● Requirement
Convert the material from the line with "Click the 7d column header" up to and including the line with "click(1139, 26)" into a Markdown table with the columns Row and Line, numbering each row and leaving out blank lines.
** START OF Material for this exercise **
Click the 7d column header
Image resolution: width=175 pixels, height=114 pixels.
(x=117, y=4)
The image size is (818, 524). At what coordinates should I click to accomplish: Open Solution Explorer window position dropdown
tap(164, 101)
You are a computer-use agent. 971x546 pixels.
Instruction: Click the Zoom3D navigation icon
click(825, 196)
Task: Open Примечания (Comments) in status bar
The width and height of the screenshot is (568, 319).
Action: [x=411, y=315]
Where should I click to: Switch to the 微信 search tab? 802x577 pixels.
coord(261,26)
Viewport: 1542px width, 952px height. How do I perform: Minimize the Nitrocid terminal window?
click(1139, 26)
** END OF Material for this exercise **
** START OF Material for this exercise **
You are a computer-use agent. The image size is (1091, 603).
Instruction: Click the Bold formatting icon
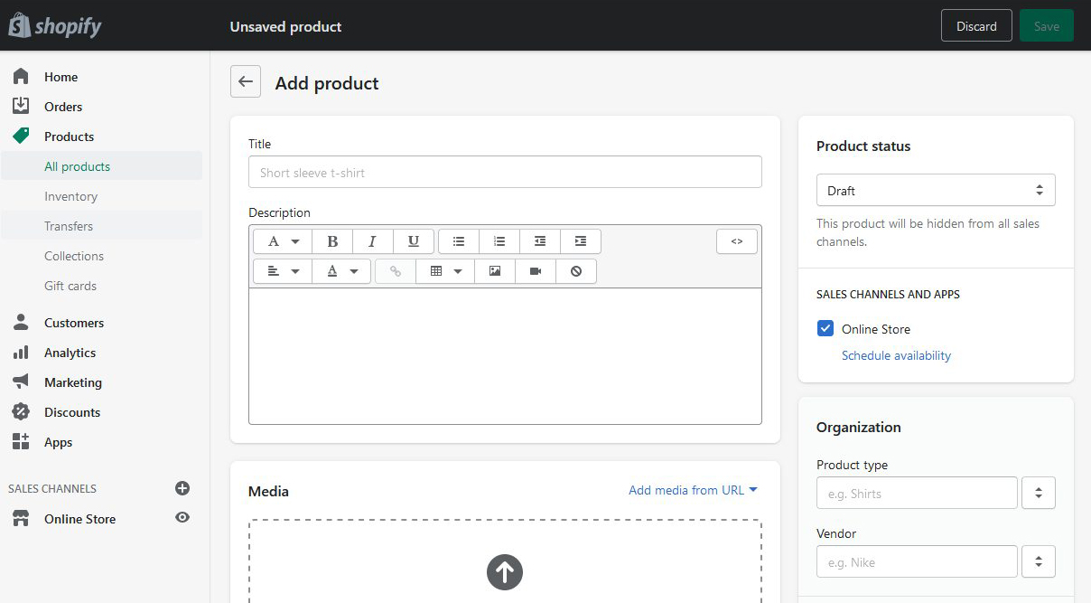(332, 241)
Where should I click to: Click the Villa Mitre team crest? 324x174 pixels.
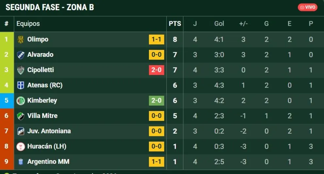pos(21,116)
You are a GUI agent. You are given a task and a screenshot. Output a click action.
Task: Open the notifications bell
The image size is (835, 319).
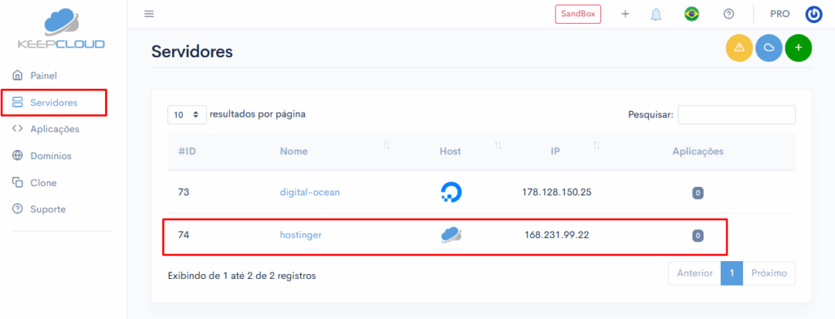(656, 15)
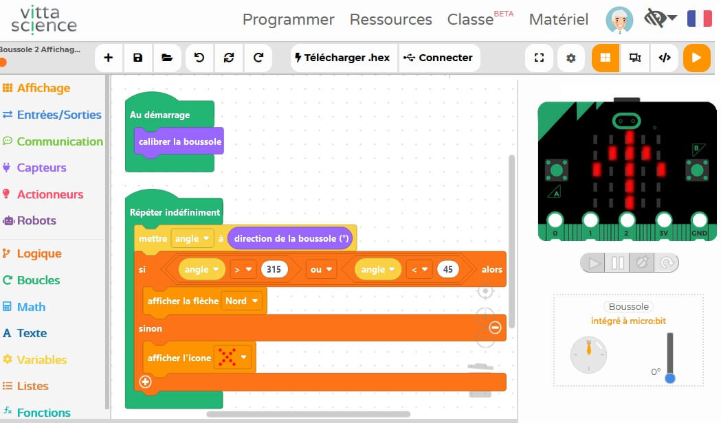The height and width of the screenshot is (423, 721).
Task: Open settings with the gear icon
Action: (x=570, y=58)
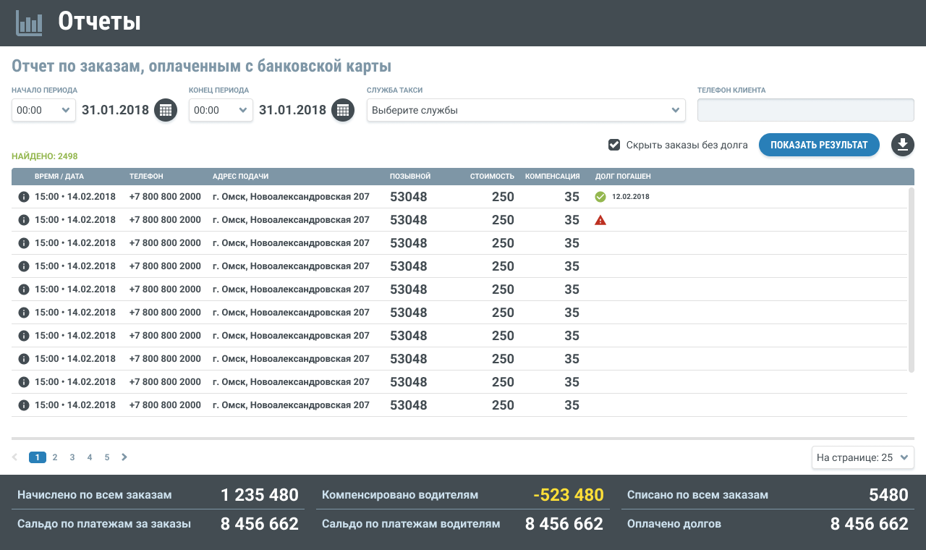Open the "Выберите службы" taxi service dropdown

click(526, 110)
** END OF Material for this exercise **
● Exercise response
| Row | Line |
|---|---|
| 1 | Click the 7d column header |
| 2 | Image resolution: width=175 pixels, height=114 pixels. |
| 3 | (x=117, y=4) |
| 4 | The image size is (818, 524). At what coordinates should I click to accomplish: Open Solution Explorer window position dropdown |
| 5 | tap(164, 101) |
| 6 | You are a computer-use agent. 971x546 pixels. |
| 7 | Instruction: Click the Zoom3D navigation icon |
| 8 | click(825, 196) |
| 9 | Task: Open Примечания (Comments) in status bar |
| 10 | The width and height of the screenshot is (568, 319). |
| 11 | Action: [x=411, y=315] |
| 12 | Where should I click to: Switch to the 微信 search tab? 802x577 pixels. |
| 13 | coord(261,26) |
| 14 | Viewport: 1542px width, 952px height. How do I perform: Minimize the Nitrocid terminal window? |
| 15 | click(1139, 26) |